Tom: Yeah, totally. What's so interesting is we've seen these cycles in digital health over the last 20 years, and I don't think we're talking about a new world, actually. We've always been talking about empowered patients, giving people the ability to share more before they come in. I remember, right at the beginning of our journey, learning about diabetes care planning. Remember, I'm an engineer, not a doctor, so I went and got qualified in the Year of Care model to understand it.

The concept there, giving people a chance to think about what's coming, share it in advance with their consultant, and then have a person-focused interaction, is what we're talking about here. The difference now is that technology lets us personalise and scale that experience in a way we never could before, because of the abundance of agentic technology, and proactively reach out to people who need help before they even realise it. What I find so interesting is that the systems thinkers among us have been describing this world for a while, whether it gets delivered through voice agents, a different form of patient engagement, or something we haven't invented yet. The model has actually been static for a while. It's the achievability, scalability and deliverability that has suddenly changed so much.

Ian Abbs: And then I also think, as a clinician, and not that I've ever had to run an outpatient clinic myself, it feels like we're asked to do more and more. Hopefully these tools can take some of that load off, and I think that's one of the big changes too. Some of these tools have only existed for the last couple of years, so it's no surprise we're still exploring how best to use them. I think they can bring benefits to patients, benefits to colleagues working within health services, and ultimately benefits to the resources we use, and therefore to the economics of healthcare.

We've got these large datasets now, and we need to think about how we use them with a focus on three things: better experiences and care for people, better working lives for people within organisations, and better economic benefit. If we keep those three things at the forefront as we develop these futures, I think we'll do well.

I'm very optimistic about the future, Tom. I think this is a fantastic moment, particularly this convergence of the biological revolution and the digital revolution. I often say to people I wish I was 25 years younger, and the less helpful of my friends and colleagues say, "don't you mean 35 years younger, Ian?" So that's a little bit tough.

But I've seen the most incredible changes over many years in my very fortunate career. From a time when, if you had a myocardial infarction, there was nothing you could do, people were put in bed for two weeks and that was about it, to people now having the most incredible technological and pharmacological care, often having a procedure and going home the same day or the next, having had what would once have been a life-threatening cardiac event. We've seen miraculous changes over those years, and certainly in gene therapy too. What would once have been regarded as miraculous, children now having genes repair retinal defects that would otherwise have cost them their sight, restoring it instead.

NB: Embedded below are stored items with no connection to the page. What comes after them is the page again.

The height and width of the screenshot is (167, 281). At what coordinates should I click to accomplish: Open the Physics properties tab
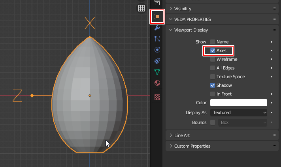157,50
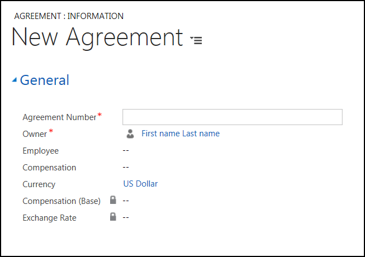Click the General section heading
This screenshot has height=257, width=365.
pyautogui.click(x=45, y=80)
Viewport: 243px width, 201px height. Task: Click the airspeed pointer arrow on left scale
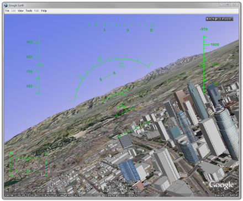41,65
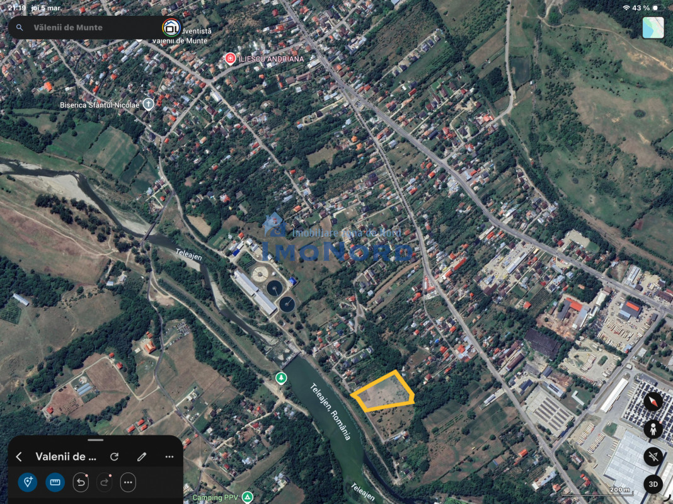
Task: Open project more options in panel header
Action: tap(169, 457)
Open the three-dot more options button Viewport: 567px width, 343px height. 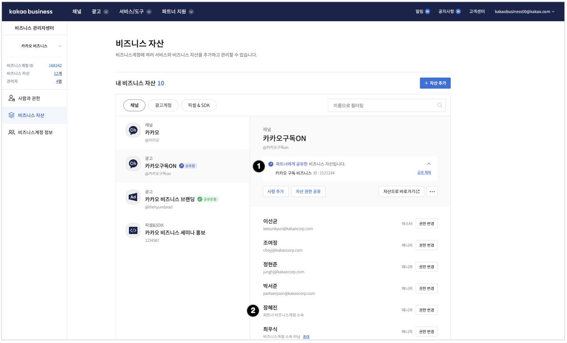(432, 191)
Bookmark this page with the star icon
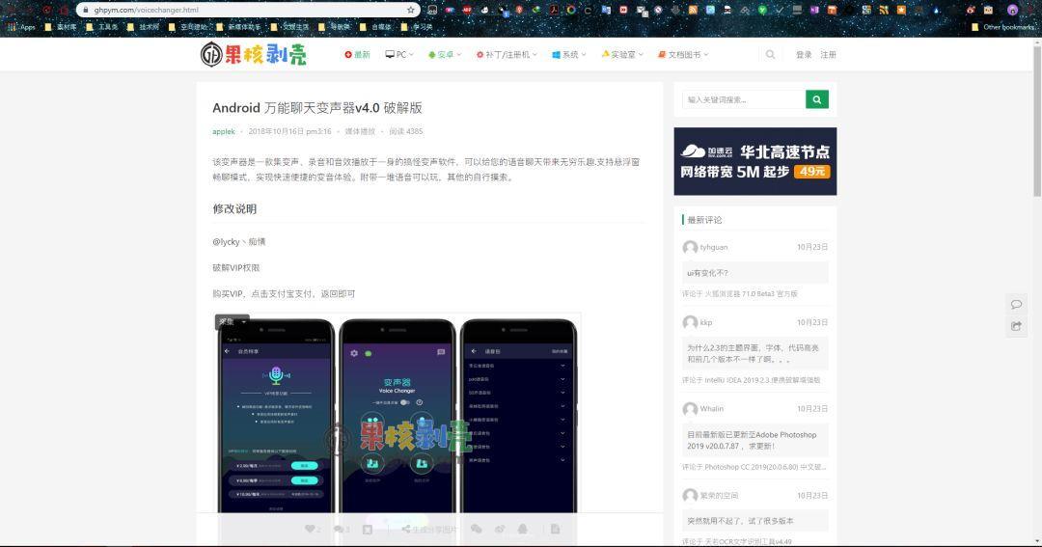This screenshot has height=547, width=1042. (x=410, y=10)
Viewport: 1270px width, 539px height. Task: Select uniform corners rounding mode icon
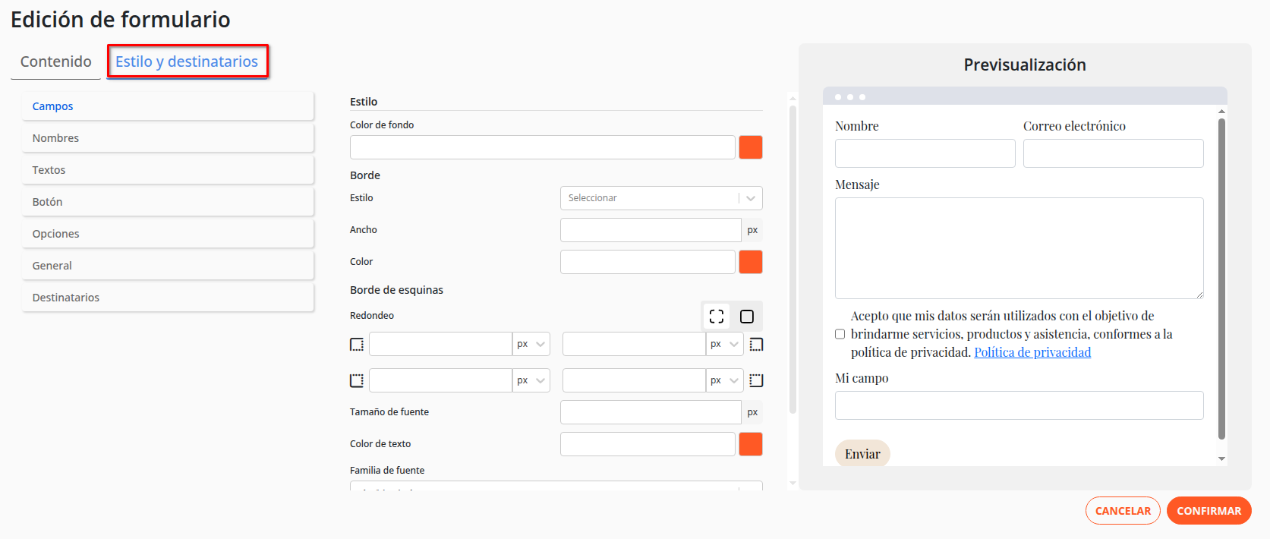point(747,316)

I think some of what we're seeing from the data revolution, our ability to predict and infer certain types of disease events maybe five, or many, years out, and of course the ultimate goal of being able to intervene in neurological decline, in dementias, are all possible. But it's going to need committed people, both in companies like the one you're running, Tom, and in the health services, to work together to realise that future, because it's only together that we'll get there.

Tom: Yeah, I think that's right, and it's what we learned all those years ago when we started working together. It's working in partnership. Do you know what I find so interesting when you talk about that, Ian? It has been a miraculous period in medicine. We can cure things that must seem, if you had a time machine and travelled forward, like some sort of dark magic. But generally speaking, the equation has been: it costs more. We can cure all sorts of things, but there's a financial cost attached. I think what we've talked about today is the ability for technology, prediction and agentic tools to begin to unwind that spiral and bring the costs down.

Ian Abbs: Well, I completely agree, Tom. I think the future is going to be very much one of precision, prediction and prevention. Yeah, to increase healthspan, the number of years we live healthily, because for people, the ultimate goal is to have the best life possible for as many years as possible. We probably can't change some of the fundamentals of biology, but what we can change is the number of years of life lived well.

We see some shocking disparities in the number of years lived well in different parts of the country, and a lot of that comes down to economic and other inequalities. What we've got to do is use the tools at our disposal to overcome some of those inequalities, and make sure that, to the best of our ability, everyone gets the benefit of the longest healthy years possible, to enjoy life and stay active.

Tom: Yeah, I mean, what more could we ask for, right? I'd certainly take fewer total years, but more active, high-quality ones.

Just to close this out, because I think that's a compelling and exciting thought, that we can do this within a sustainable financial envelope, let's talk a little about the future of the NHS as we start to break down the barriers between providers. That seems to be the conversation at the moment, this concept of neighbourhoods. It certainly makes sense to me that the delineation between primary care, hospital care, community care and mental health is relatively arbitrary, and starting to break it down makes sense. What's your take on that direction of travel? Is it right, and how do we cross over some of the difficult ground?

Ian Abbs: Yeah, I think they're completely arbitrary divisions, Tom. As you rightly say, they're accidents and hostages of history, really.

Tom: Right, yeah, they are.

Ian Abbs: Particularly the division between physical and mental health. A totally artificial division. We now recognise the holistic nature of, and the interactions between, physical and mental health, so often related.

And the artificial divisions between different types of care, primary, community, hospital, different types of hospitals, are also artificial constructs of the way we've articulated a health system. They're not fundamental divisions. So we need to work hard to really scrub away those walls.

Coming back to systems thinking, I hope I've, for many years now, thought about systems of care, so I no longer think about "in-hospitals" and "out-of-hospitals," primary, secondary and tertiary. They're single fields.

Tom: Yeah.

Ian Abbs: And really thinking about the lives and journeys of the people we serve within that single field. It's our job, our duty, to organise services around people, services that offer distinct natures and requirements, but in a way that's seamless to the individual rather than divided.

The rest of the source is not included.